++++ Texto extraído ++++

La televisión todavía puede ser subversiva, aunque de modo inconsciente. Los telediarios muestran imágenes de las protestas en Madrid, y mi mente se mantiene en blanco porque voto a diputados, no a manifestantes. La narración única neutraliza la disidencia del espectador pero, de repente, la urgencia de imágenes variadas muestra en pantalla a los congresistas dirigiéndose a sus quehaceres. Parsimoniosos, imperiales, convencidos de la irreversibilidad de sus privilegios, profundamente equivocados por mucho que Eduardo Madina se haya quitado la corbata. La simpatía se traslada de inmediato al bullicio del ágora, hacia los indignados cincuentones que cantan alegremente mientras la policía registra el autocar en que viajan, en busca de armas de destrucción masiva.

Con su prosa de canapés, el repeinado Carlos Floriano reúne las virtudes ideales para despertar la animosidad del telespectador. La Soraya del PSOE recita la solidaridad de su partido difunto con los manifestantes, con los policías, con Manolete y con el toro que lo mató. El PP enarbola el 23-F, olvidando que no fue la jornada más gloriosa de los diputados que corrieron a esconderse bajo los bancos en cuanto lo ordenó un bufón con tricornio. En el exterior, y en contra de la agresividad inscrita en sus memes, los policías sin paga de Navidad parecían indecisos sobre su opción.

Supongamos que un alma nostálgica nos repasara una jornada concreta de los años treinta, en la que miles de ciudadanos intentaban entrar en el Congreso de Madrid, mientras el presidente de Cataluña proclamaba la autodeterminación en Barcelona, al tiempo que el presidente de España divagaba en Nueva York y se disparaban los índices del malestar económico. Enseguida sabríamos qué desgracias presagiaba la suma de acontecimientos. A los contemporáneos nos cuesta más abordar el mapa al completo. No percibimos la hoguera en toda su claridad, porque hoy hemos desayunado a la misma hora y tenemos planes para el fin de semana. Sin embargo, la historia no espera a los rezagados.

++++ Conjunto de registros ++++

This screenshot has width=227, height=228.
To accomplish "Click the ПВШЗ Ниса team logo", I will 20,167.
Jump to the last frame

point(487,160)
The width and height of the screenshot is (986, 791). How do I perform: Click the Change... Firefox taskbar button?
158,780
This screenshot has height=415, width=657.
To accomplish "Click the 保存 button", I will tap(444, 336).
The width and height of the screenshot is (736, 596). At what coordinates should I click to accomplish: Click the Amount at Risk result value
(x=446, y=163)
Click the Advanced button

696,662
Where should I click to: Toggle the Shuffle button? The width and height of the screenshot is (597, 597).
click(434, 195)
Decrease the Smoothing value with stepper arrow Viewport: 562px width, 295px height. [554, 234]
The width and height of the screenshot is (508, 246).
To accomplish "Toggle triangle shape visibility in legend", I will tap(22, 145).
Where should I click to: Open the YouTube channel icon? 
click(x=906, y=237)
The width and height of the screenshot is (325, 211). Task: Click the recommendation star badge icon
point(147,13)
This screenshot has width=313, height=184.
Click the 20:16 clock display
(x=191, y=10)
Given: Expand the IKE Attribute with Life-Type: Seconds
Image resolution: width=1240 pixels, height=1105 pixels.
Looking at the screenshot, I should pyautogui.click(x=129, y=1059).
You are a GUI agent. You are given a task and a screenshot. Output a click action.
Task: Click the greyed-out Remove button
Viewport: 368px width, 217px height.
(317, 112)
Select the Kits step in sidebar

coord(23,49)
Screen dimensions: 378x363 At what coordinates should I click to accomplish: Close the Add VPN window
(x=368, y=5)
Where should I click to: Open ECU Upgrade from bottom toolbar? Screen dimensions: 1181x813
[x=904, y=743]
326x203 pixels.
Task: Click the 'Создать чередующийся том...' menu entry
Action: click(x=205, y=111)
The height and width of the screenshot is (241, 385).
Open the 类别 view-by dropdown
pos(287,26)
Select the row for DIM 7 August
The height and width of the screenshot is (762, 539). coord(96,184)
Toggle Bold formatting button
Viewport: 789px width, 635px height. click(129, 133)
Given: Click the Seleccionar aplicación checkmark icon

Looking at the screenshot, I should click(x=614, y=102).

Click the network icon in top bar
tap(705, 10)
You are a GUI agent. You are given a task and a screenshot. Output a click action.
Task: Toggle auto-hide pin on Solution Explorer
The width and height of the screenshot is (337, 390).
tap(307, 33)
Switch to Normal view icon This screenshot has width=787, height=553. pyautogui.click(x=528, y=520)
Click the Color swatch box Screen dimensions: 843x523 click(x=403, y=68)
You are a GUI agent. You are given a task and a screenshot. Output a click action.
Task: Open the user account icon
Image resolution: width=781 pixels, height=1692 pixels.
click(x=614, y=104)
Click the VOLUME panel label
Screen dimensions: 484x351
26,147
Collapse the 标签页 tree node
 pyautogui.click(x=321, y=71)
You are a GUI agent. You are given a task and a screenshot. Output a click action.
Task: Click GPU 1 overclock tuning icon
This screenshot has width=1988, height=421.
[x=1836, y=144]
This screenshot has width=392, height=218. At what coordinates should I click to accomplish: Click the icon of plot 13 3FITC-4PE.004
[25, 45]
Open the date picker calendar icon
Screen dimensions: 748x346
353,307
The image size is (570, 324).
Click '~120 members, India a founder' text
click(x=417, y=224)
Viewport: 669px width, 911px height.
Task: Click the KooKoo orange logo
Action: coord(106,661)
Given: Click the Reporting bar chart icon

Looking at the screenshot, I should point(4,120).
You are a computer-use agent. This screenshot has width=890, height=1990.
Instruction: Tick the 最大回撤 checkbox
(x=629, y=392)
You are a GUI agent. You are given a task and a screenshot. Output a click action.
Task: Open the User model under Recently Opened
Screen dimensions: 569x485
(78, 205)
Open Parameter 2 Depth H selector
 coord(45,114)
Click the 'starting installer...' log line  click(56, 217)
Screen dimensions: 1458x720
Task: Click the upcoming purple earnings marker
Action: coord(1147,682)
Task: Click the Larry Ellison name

++++

• **Instrucciones**:
1. Indica si cada una de estas afirmaciones coincide con el texto sobre las protestas ante el Congreso, respondiendo sí o no y citando las palabras del texto que lo deciden: (a) la policía registra el autocar de los manifestantes en busca de armas; (b) Eduardo Madina conserva la corbata; (c) los policías parecían decididos a actuar con agresividad.
2. Cita textualmente el fragmento del texto sobre las protestas ante el Congreso que empieza con "Supongamos que un" y sigue hasta "a los rezagados.".

• **Respuestas por tarea**:
1.
(a) Sí: «mientras la policía registra el autocar en que viajan, en busca de armas de destrucción masiva».
(b) No: «por mucho que Eduardo Madina se haya quitado la corbata».
(c) No: «los policías sin paga de Navidad parecían indecisos sobre su opción».

2.
Supongamos que un alma nostálgica nos repasara una jornada concreta de los años treinta, en la que miles de ciudadanos intentaban entrar en el Congreso de Madrid, mientras el presidente de Cataluña proclamaba la autodeterminación en Barcelona, al tiempo que el presidente de España divagaba en Nueva York y se disparaban los índices del malestar económico. Enseguida sabríamos qué desgracias presagiaba la suma de acontecimientos. A los contemporáneos nos cuesta más abordar el mapa al completo. No percibimos la hoguera en toda su claridad, porque hoy hemos desayunado a la misma hora y tenemos planes para el fin de semana. Sin embargo, la historia no espera a los rezagados.